Among sportspeople, no matter the level, Moore sees the same mistakes time and again.
“A lot of under-fuelling,” he says.
“Athletes will say they don’t want to gain weight, but you can eat more and go faster. If you restrict intake, you get a short-term spike where your performance can improve, but in the long term you can run into serious challenges around osteopenia, amenorrhea. The other thing is taking a load of supplements when you don’t know what is in them. ‘I’m tired, I must take iron.’ Why?”
Mistakes happen, of course, but those who succeed tend not to repeat them. Moore cites one of his favourite lines from an American football coach: “First time’s an accident. Second time’s a trend. Third time’s a problem.”
Of course, not everyone has the budget for such testing, but most of the practices Moore preaches can be applied without any cost. His advice on recovery to the everyday sportsperson?
“It’s about balancing load and recovery, and prioritising sleep,” he says.
“Simple things like morning heart rates give you a sense of how you’re adapting. If you feel tired, ask those three questions Moses did.
“If the answer is no, talk to your primary care physician to get a simple blood test, get your iron levels checked, and have a look at your immune system.
“If you’re a multi-sport athlete or on different teams, you have to own your own performance. Each team will have their own demands and if there’s no one taking ownership you can very easily get burnt out.
“It’s having the courage to go to your coach and say, ‘I’m tired.’ There are points you have to push through fatigue and adaptation, but the problem is when you’re overreaching or under-recovering without knowing it.
“If you’re a female athlete, I’d suggest looking at your menstrual cycle. Download the FitrWoman app, it’s free and it gives you a sense to understand the changes week to week.
“If you are missing cycles or have delayed onset, they’re good things to talk to your GP about, and to your coach.”
Moore hopes to eventually scale his work to “make it available to everyone” and when he gets the time, he would love to do a study on athletes who succeed at major championships following a breakdown during the build-up. It sounds counter-intuitive, but he’s got a hunch it often helps.
“They’re saved from themselves – that one extra session, the one sharpener,” he says. “If things aren’t going to plan, athletes can sometimes double down and dig themselves further into a hole, where they’ll try to prove everything is fine, but the best ability is availability.”
And to achieve that every weekend – whether on the pitch, court or track – Moore encourages sportspeople to think about what they’re doing each day, and why.

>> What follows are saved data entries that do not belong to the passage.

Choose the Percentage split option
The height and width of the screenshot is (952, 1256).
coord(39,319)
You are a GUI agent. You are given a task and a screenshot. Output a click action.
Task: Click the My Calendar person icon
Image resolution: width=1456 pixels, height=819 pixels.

“The most precious thing we all have is time and if you’re going to spend that training, it makes sense to get the best return on that investment,” he says.
But amid all that he’s learned, the complex science behind his work, Moore often finds himself steering people back to those three questions from Kiptanui, knowing they so often provide the answers for struggling athletes: “Am I resting enough? Am I eating enough? Am I sleeping enough?”